TK, for future reference, look for guide pin auctions while your looking around on e-bay. There are lots of good deals on 10-packs of pins.


----------



## TK Solver (Mar 18, 2004)

Most guide pin auctions only deserve a good laugh. Currently, I don't see anything reasonable out there. The seller of item number 6028861945 wants to sell us pins for $2 each when shipping is included. I suppose that the seller of item 6029467774 is offering a reasonable deal.

I'm just thankful that I held onto all the spares I got with the complete boxed cars. Those pins are turning into little pieces of gold!


----------



## dlw (Aug 17, 1999)

I wasn't aware of those auctions, TK, but that is a joke.......$2 for a guide pin  . And Slotfather ain't much better. After the shipping that's $12......$2 per pin. He may be a good hobby shop owner, but his prices for things are 'a bit' overpriced. 

That deal for 10 pins for $3.25 shipped is a very good deal. If you need pins, hit that guy up.
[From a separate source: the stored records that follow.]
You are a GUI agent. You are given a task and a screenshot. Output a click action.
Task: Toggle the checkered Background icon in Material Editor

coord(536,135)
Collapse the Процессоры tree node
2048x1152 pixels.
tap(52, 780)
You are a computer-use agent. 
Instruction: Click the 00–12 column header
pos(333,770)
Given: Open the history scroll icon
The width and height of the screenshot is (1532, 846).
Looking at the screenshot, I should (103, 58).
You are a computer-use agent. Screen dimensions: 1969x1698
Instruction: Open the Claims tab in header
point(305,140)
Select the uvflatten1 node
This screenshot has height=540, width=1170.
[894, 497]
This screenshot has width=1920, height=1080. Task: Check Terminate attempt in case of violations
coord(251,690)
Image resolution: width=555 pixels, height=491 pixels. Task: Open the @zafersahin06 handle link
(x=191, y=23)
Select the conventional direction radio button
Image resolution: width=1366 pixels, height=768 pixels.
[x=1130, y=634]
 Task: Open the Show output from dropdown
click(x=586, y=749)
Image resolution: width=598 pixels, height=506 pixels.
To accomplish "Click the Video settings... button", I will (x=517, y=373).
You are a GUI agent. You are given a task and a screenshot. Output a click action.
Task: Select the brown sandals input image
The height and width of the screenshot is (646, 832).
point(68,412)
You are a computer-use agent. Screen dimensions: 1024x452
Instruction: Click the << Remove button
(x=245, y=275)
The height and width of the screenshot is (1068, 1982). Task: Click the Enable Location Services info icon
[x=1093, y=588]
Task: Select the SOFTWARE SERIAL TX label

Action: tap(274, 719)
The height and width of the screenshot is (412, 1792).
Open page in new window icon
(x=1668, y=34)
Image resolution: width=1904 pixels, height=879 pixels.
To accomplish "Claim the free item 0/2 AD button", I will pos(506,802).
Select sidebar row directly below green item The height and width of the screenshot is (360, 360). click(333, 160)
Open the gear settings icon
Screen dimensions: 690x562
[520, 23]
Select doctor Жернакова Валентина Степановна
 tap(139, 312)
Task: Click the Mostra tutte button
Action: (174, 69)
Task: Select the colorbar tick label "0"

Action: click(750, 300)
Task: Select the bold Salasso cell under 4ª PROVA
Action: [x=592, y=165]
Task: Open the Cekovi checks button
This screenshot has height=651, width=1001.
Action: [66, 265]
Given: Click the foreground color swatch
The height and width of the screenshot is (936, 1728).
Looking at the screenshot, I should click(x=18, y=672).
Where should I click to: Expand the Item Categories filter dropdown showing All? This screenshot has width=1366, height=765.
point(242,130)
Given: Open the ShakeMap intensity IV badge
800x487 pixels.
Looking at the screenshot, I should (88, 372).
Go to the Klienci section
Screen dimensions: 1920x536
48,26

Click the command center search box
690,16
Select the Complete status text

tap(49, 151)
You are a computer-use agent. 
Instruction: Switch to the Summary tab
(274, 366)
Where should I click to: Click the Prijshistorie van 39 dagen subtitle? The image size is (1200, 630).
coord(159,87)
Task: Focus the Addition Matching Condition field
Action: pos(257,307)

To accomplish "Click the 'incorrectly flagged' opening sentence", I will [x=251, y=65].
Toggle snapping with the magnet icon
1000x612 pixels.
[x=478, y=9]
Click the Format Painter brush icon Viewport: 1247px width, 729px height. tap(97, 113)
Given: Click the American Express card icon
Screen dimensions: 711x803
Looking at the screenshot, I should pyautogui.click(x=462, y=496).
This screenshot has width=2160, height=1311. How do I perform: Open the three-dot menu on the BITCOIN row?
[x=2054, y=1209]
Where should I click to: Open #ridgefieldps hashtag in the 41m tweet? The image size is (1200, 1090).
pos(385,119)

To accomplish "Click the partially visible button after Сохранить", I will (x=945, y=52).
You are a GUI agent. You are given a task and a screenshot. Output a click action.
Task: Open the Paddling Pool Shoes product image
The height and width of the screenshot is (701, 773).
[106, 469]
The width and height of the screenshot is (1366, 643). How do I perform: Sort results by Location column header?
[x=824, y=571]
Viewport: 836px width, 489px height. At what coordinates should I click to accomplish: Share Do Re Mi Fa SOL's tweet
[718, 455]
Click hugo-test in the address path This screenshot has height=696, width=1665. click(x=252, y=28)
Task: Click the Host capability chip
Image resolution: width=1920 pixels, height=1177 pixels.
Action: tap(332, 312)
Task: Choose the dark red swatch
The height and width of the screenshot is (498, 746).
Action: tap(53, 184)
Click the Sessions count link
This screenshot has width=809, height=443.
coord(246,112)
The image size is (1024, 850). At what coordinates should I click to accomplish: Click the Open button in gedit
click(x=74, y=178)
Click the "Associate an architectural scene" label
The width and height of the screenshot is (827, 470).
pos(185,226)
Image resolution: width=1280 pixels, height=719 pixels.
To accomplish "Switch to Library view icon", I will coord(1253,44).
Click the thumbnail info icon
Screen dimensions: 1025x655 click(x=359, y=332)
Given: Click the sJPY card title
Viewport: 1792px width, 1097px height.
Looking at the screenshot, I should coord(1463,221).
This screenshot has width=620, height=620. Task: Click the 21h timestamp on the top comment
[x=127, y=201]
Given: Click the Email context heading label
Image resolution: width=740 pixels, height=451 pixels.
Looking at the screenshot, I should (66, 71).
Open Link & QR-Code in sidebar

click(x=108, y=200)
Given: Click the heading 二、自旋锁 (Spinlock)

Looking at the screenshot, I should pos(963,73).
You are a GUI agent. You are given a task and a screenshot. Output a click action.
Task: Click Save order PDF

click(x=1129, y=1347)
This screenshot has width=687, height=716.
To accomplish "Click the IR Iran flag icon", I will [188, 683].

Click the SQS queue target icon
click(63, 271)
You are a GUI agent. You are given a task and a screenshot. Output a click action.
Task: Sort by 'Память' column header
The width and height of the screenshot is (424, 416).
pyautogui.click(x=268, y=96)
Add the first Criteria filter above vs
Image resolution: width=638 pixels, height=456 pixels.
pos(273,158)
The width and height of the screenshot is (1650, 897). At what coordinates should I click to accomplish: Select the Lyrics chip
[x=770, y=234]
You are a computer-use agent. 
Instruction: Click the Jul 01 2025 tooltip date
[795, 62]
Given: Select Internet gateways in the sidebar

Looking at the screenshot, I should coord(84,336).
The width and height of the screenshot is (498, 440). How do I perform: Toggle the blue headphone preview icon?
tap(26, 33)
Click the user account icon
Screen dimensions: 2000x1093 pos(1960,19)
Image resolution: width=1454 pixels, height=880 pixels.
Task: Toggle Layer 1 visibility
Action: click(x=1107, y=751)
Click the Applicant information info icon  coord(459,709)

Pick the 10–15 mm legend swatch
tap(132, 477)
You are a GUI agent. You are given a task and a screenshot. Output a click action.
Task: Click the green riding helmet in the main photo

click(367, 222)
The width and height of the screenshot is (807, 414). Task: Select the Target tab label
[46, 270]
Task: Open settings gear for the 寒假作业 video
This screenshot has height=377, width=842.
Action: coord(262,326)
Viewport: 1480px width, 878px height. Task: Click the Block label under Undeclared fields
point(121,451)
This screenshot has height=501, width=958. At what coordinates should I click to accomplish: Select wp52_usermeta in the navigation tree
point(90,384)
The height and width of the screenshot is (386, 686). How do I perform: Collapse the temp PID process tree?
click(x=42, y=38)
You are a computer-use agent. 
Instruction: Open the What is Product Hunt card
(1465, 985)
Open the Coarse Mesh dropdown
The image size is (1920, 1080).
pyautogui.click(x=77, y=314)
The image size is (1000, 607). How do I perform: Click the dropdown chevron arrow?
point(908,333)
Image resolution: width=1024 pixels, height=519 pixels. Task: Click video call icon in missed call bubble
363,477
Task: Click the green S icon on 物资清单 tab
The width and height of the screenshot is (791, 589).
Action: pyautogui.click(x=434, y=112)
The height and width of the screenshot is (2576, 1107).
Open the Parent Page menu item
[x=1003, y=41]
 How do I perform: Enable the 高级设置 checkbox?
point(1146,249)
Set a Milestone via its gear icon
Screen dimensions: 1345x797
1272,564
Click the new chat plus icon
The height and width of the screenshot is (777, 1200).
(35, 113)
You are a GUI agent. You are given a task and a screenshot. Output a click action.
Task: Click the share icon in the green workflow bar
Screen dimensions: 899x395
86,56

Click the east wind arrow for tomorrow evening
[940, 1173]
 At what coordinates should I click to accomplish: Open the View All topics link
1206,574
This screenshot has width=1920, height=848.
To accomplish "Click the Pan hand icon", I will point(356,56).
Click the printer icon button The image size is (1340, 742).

For anyone needing XT pins, a seller named 'mikelwilzon' has what seems to be 12-pin lots for $1.20, including shipping. He has cars and other JL parts. I bought some items from him with no problems.


----------



## T-jetjim (Sep 12, 2005)

I thought that it was pretty common that if you bought chassis' you didn't get guide pins or screws. Even though if you buy a JL car you get 2 pins, that doesn't mean that the seller bought cars and removed the chassis to sell pins and the beautiful phillips head screws separately. They could have bought wholesale chassis' and are moving them.
Jim


----------